The Pittsburgh Steelers don’t rebuild. They reload. To former NFL offensive linemen A.Q. Shipley, that’s precisely the problem. Weighing in on the team after another playoff loss, Shipley was critical of the organization for failing to make the hard decisions of taking steps backward to move forward.
“The biggest issue that Pittsburgh keeps doing is they just keep putting Band-Aids on things,” Shipley said on The Pat McAfee Show Wednesday. “They don’t do a full wholesale change. We’re gonna take one person out, but nothing gets actually fixed and it’s constant over and over again.
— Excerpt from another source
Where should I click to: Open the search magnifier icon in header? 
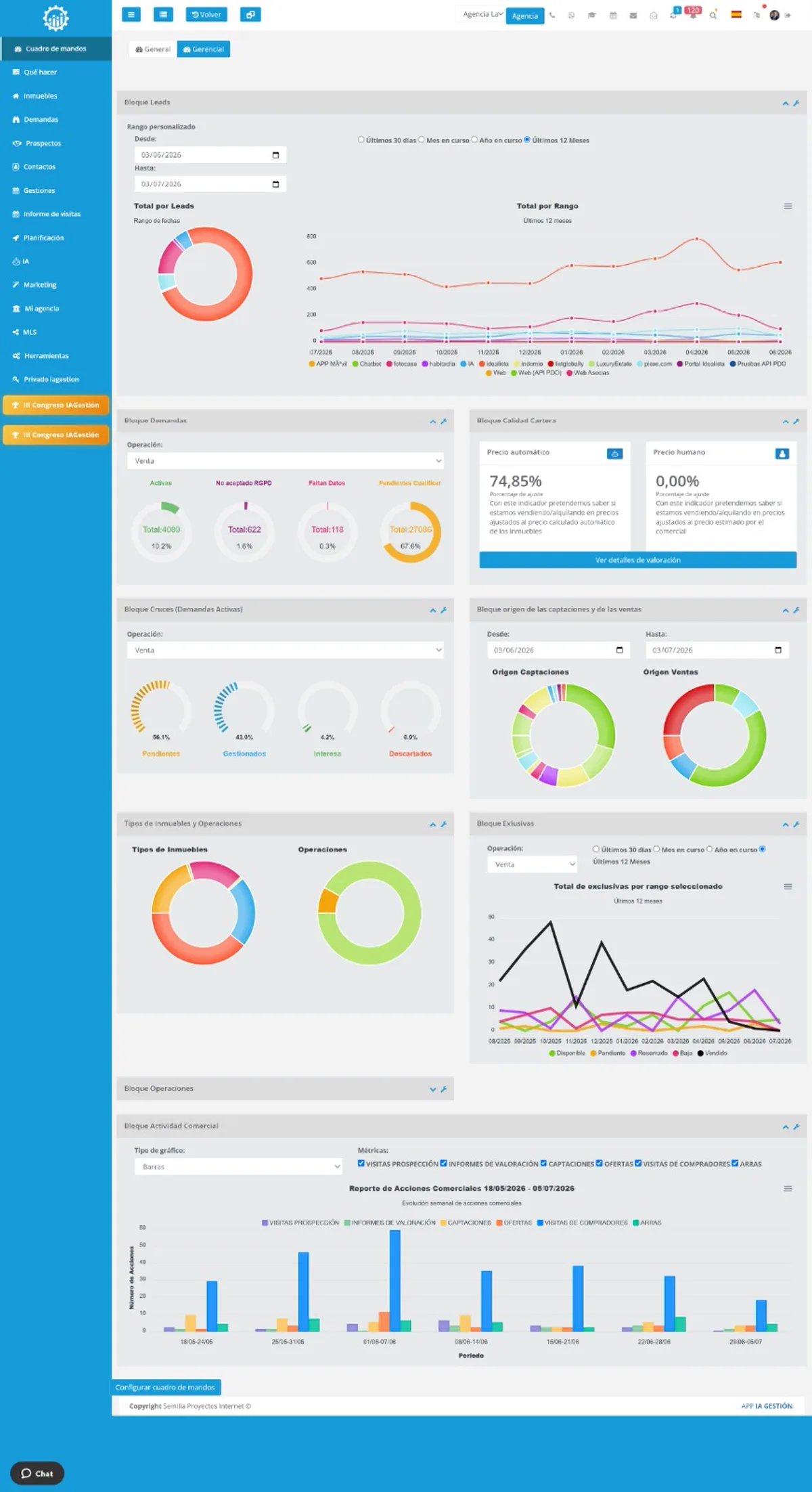pos(713,15)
“There’s a quarterback issue there. We’re gonna get rid of Russell [Wilson], we’re gonna put Justin Fields back in.’ It’s the same guy you had the first five weeks of the season you didn’t feel comfortable with. So now we’re gonna go back. Now all of a sudden, he’s great. Now, we’re a playoff team, we’re gonna win playoff games. I just don’t see that happening.”
The Steelers certainly feel like a stuck franchise without a clear or immediate path to finding a high-level quarterback who can elevate the team over the long-term and compete with Joe Burrow and Lamar Jackson in the AFC North. Since 2021, the team has started a different Week 1 quarterback each season, a streak that would continue if neither Justin Fields nor Russell Wilson return for 2025.
The Steelers have tried the veteran route with Mitch Trubisky and Russell Wilson. They have tried the first-round rookie route with Kenny Pickett. They have tried something in between with Justin Fields. All of the results have been the same.
But Shipley says the root of the problem goes beyond quarterback.
“You’re relying on George Pickens. It’s continuously the same problem over and over again. So how do we do that? We just put a Band-Aid on it. We just do that defensively. Same stuff. We got issues, we got glaring issues, but we get a new defensive coordinator, or we’ll fire a coach and we’ll bring a new coach in. Again, put a Band-Aid on it. We never actually fix the problem.”
Pittsburgh has been over reliant on Pickens in hoping for good health and maturity that’s yet to come. Without him, their passing game tanked and even with him, it had its share of problems. On the other side of the ball, the Steelers have built a defense around playing fast and free, but the unit fell apart at season’s end and bottomed out by allowing 299 rushing yards to an AFC North rival in a playoff game.
Shipley thinks for real change to come, a head coaching change must be on the table.
“[Mike Tomlin’s] a phenomenal football coach,” he said, “but sometimes over time the same guy in the same situation, in the same building becomes stale. Period.”
While Shipley isn’t alone in that opinion, it’s a scenario unlikely to play out. The Steelers made Tomlin one of the highest-paid coaches in sports before the 2024 season and are on the hook for all that money if they fired him. Doing that to turn around and pay another coach handsomely isn’t something Art Rooney II is willing to do. So Pittsburgh will have to search for other answers even if big fixes don’t seem on the horizon.